**PROVIDED MATERIAL**
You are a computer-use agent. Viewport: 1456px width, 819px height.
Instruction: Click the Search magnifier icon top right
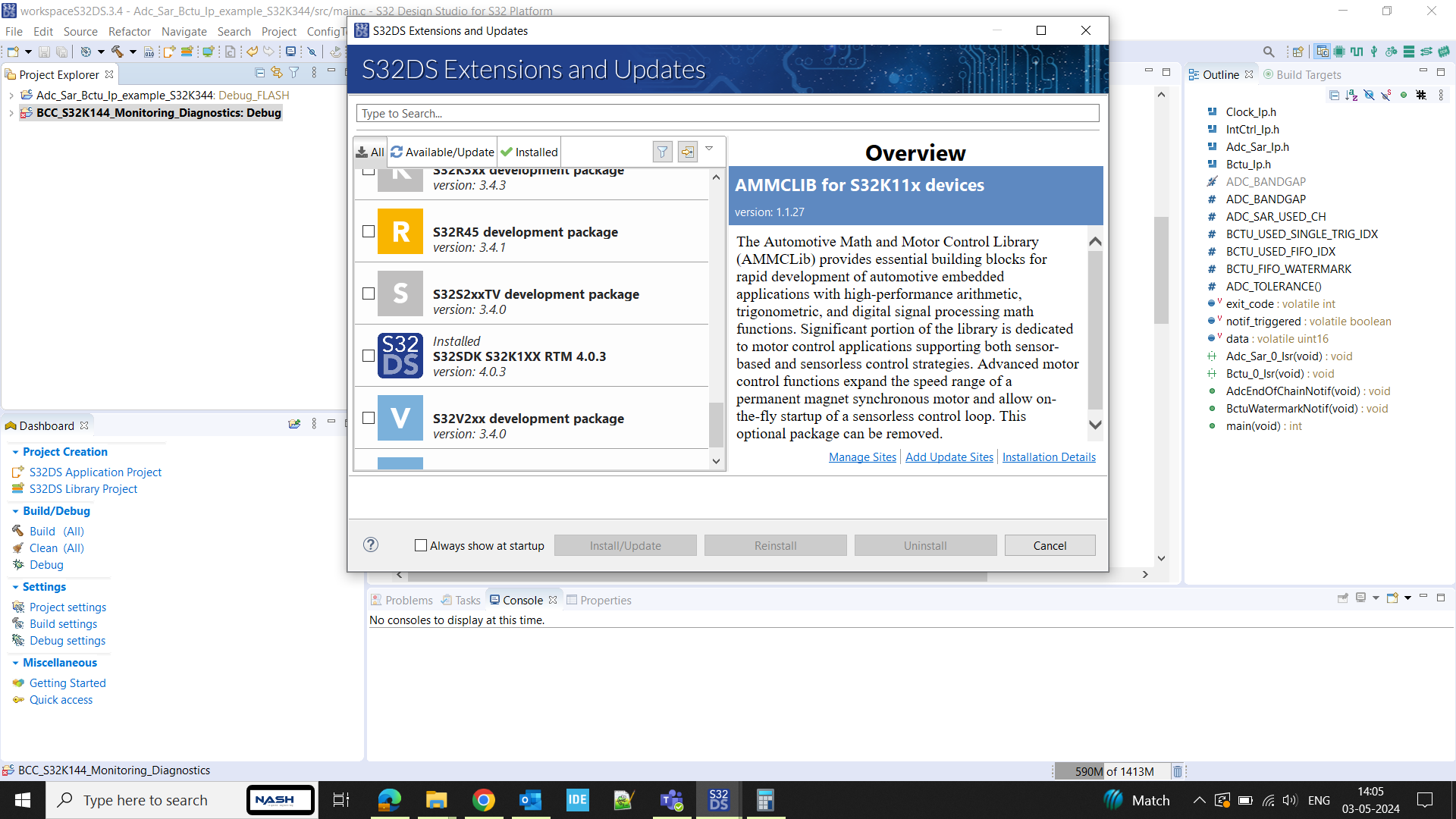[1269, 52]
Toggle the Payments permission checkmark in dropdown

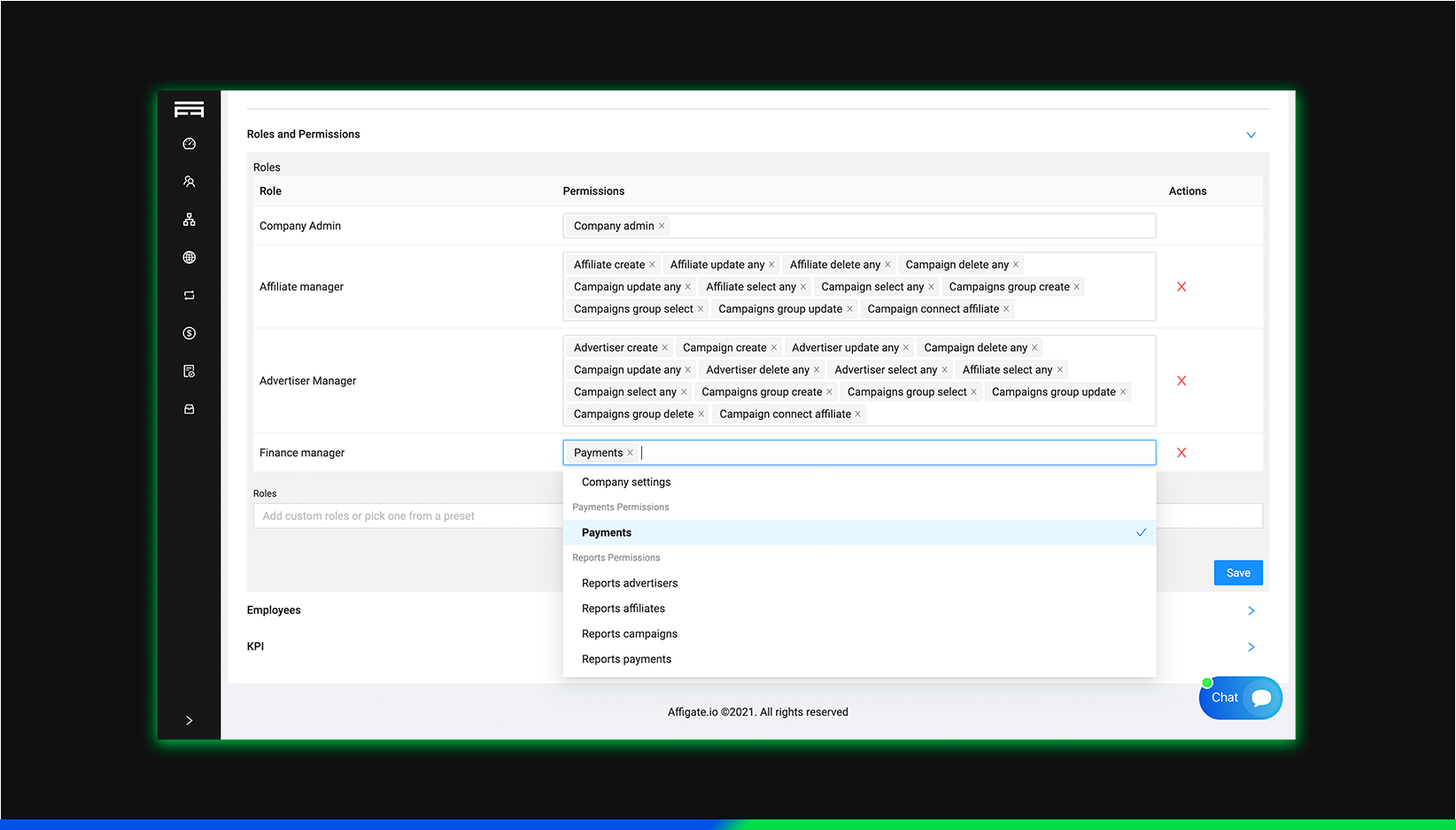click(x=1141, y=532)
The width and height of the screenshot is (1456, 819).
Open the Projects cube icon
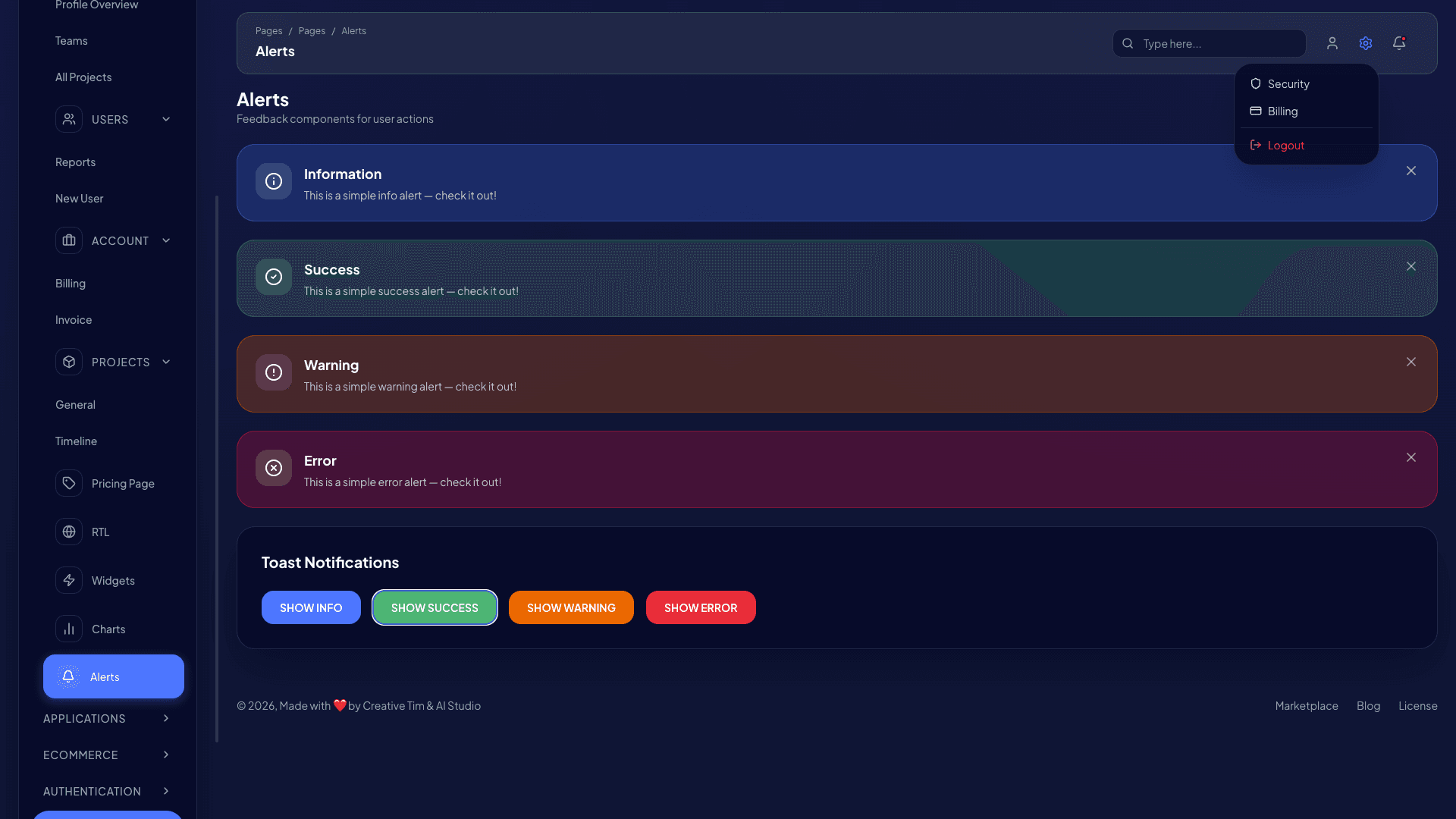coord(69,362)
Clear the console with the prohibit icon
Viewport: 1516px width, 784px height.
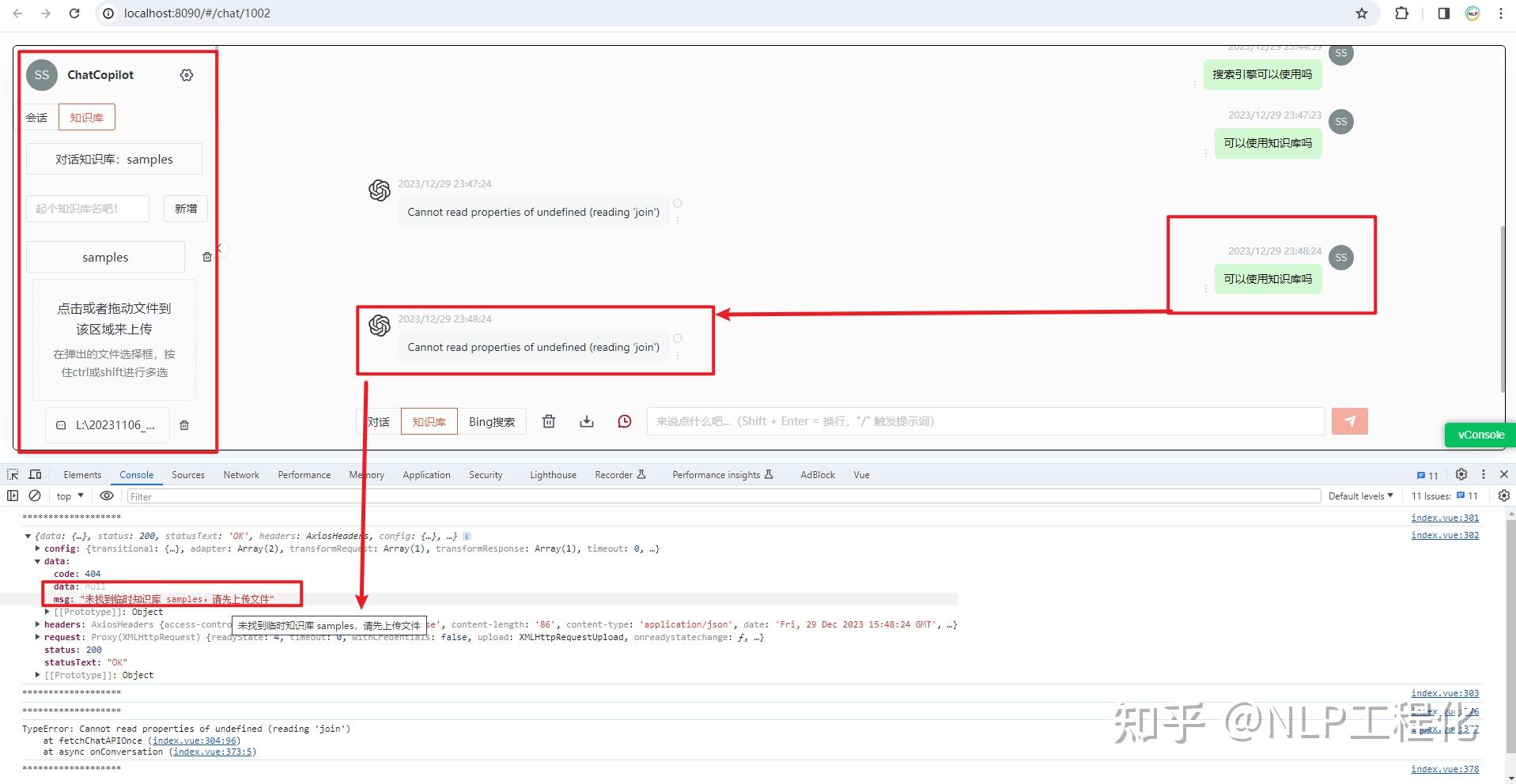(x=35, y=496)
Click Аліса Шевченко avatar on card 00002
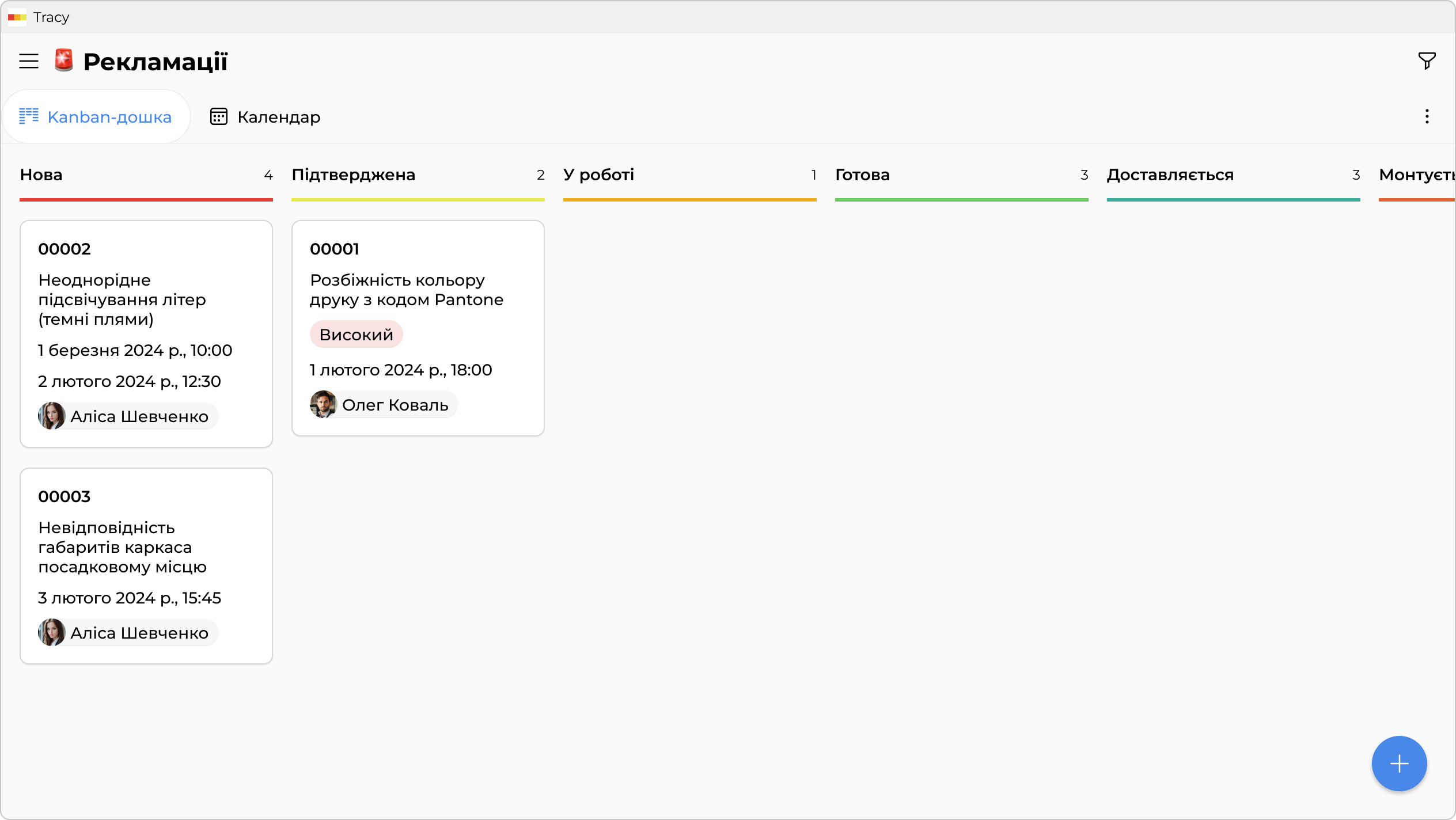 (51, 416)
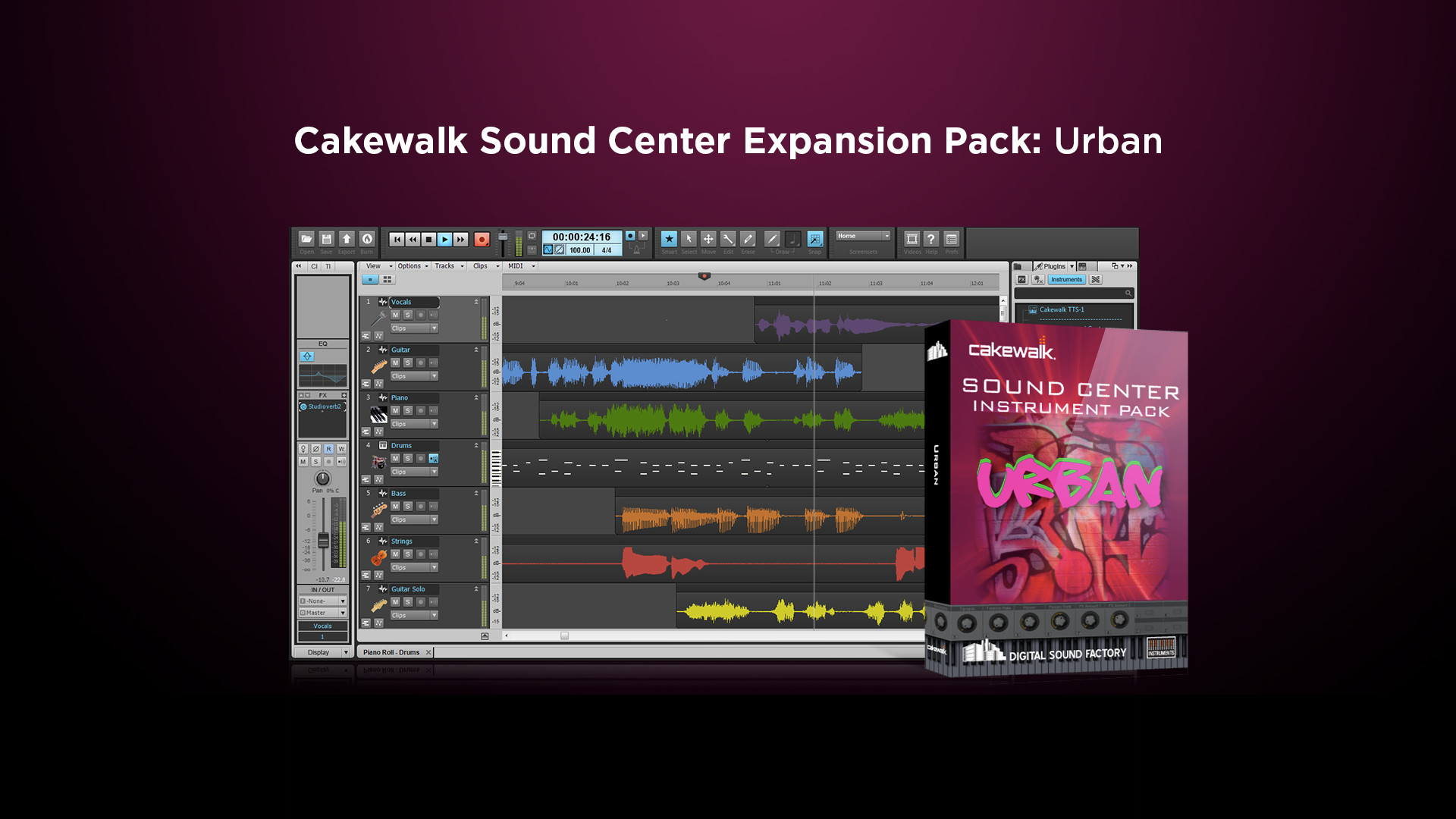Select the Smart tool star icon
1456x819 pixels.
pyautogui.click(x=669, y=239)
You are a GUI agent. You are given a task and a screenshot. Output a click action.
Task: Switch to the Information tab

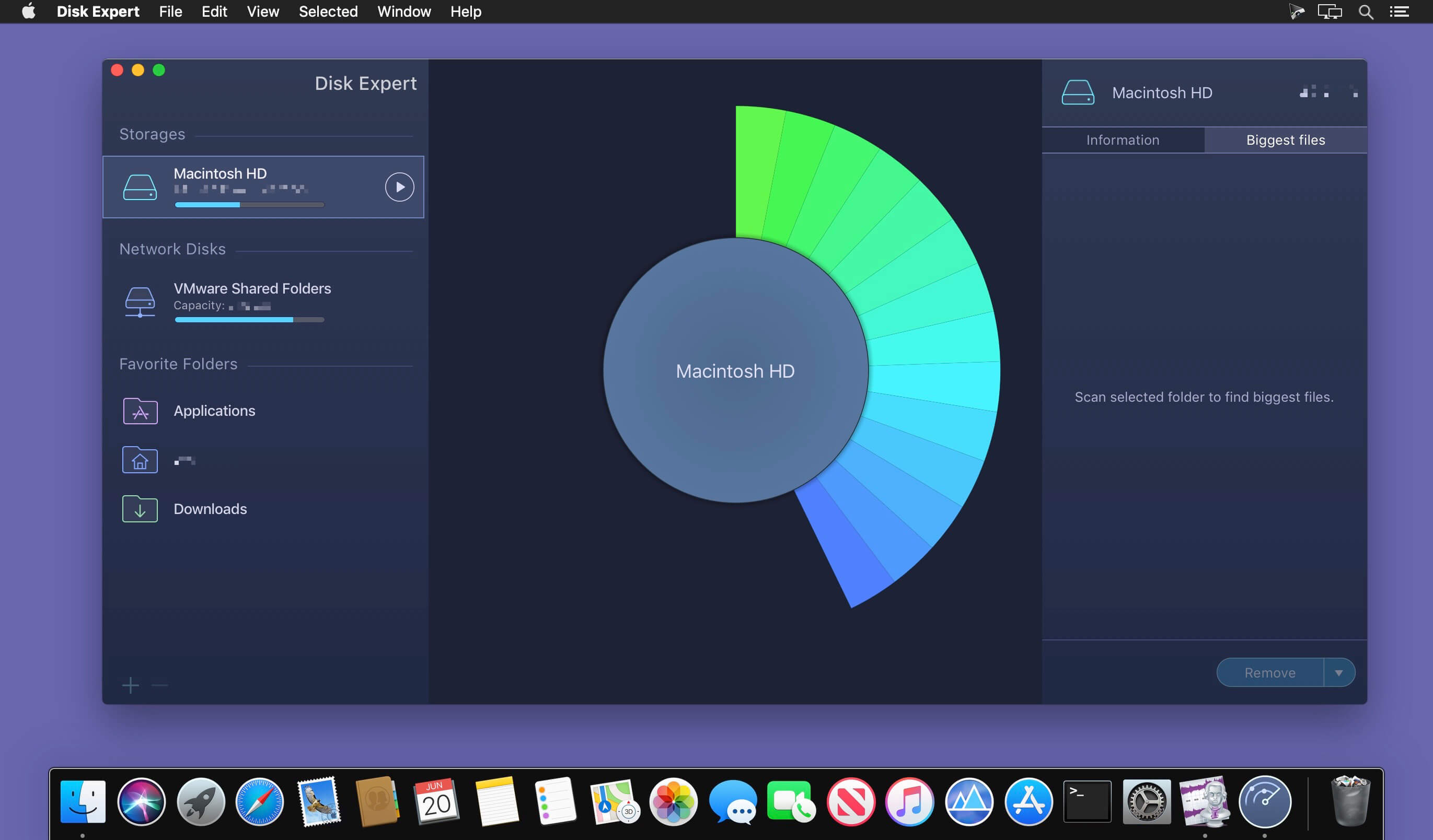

**YOUR GOAL**
In full and without error, repeat the listing above, omitting its images.

**TASK SOLUTION**
You are a computer-use agent. Viewport: 1456px width, 819px height.
Instruction: Click the Search magnifier icon top right
[1269, 52]
Toggle the Payments permission checkmark in dropdown

click(x=1141, y=532)
The width and height of the screenshot is (1456, 819).
Open the Projects cube icon
coord(69,362)
Clear the console with the prohibit icon
Viewport: 1516px width, 784px height.
(x=35, y=496)
Click Аліса Шевченко avatar on card 00002
 (51, 416)
Select the Smart tool star icon
1456x819 pixels.
pyautogui.click(x=669, y=239)
You are a GUI agent. You are given a task and a screenshot. Output a click action.
Task: Switch to the Information tab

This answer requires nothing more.